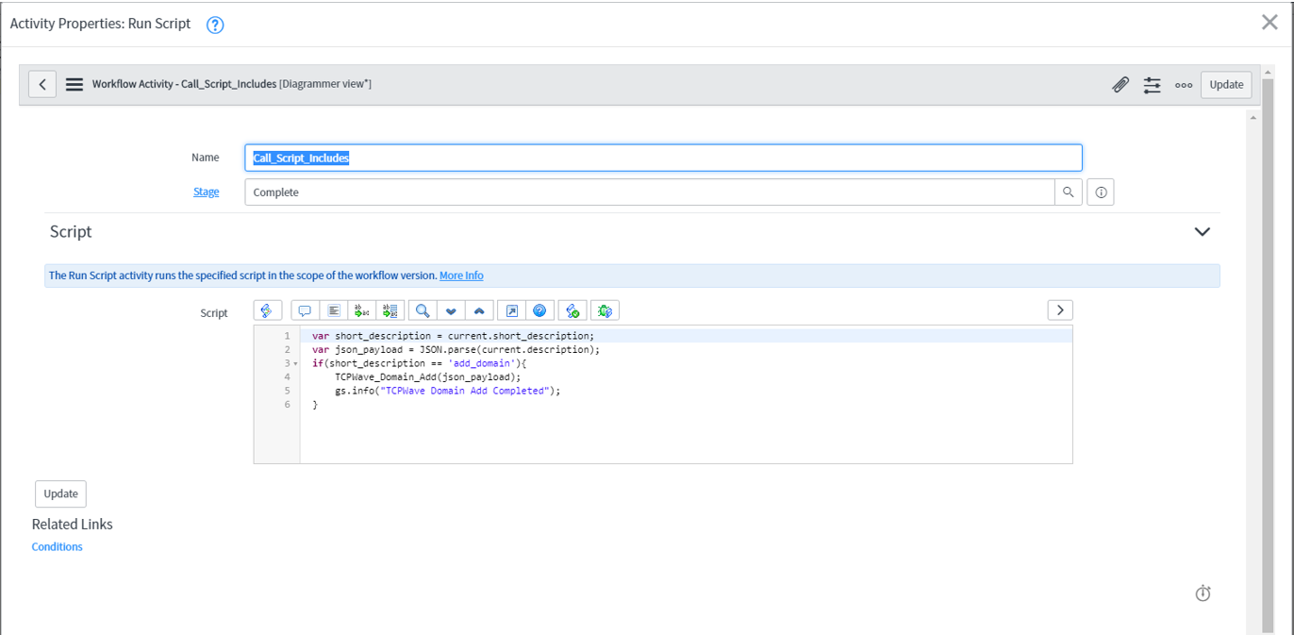Open find and replace in the script

361,309
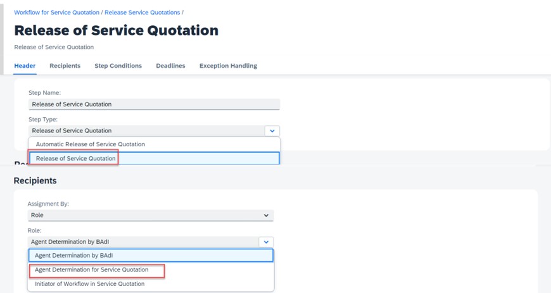Switch to the Deadlines tab
The width and height of the screenshot is (551, 293).
[x=170, y=66]
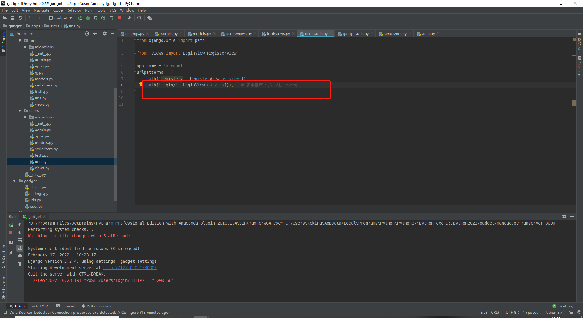Open the 127.0.0.1:8000 server link
This screenshot has height=318, width=583.
(x=130, y=268)
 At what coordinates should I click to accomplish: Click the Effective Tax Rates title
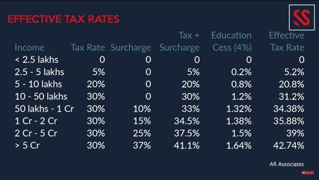63,20
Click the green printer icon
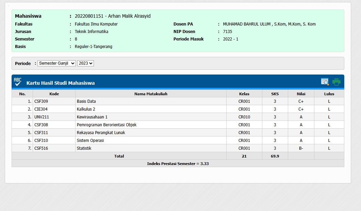 click(x=336, y=82)
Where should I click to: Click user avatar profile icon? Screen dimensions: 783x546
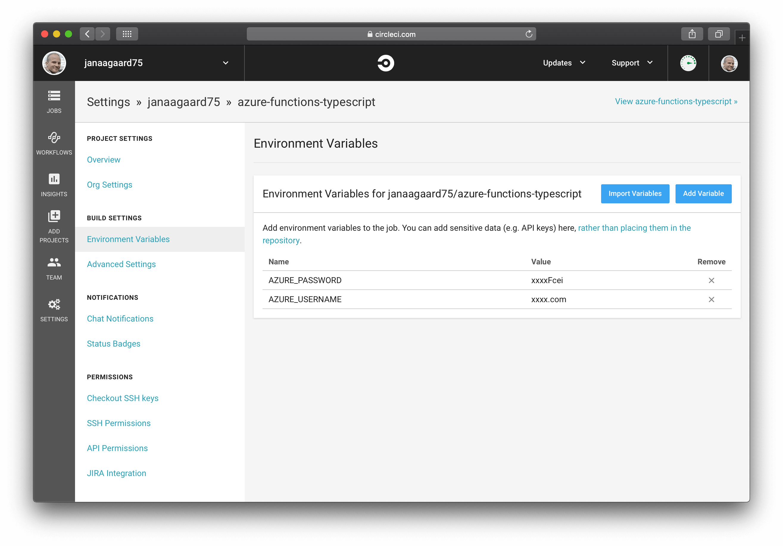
--------------------
■ Task goal: Reproduce exactly the lines that run from the line holding "At what coordinates" through the final line of the entries, and omit every picture.

■ Written reply:
 At what coordinates should I click to accomplish: Click the Effective Tax Rates title
63,20
Click the green printer icon
 click(x=336, y=82)
Where should I click to: Click user avatar profile icon? Screen dimensions: 783x546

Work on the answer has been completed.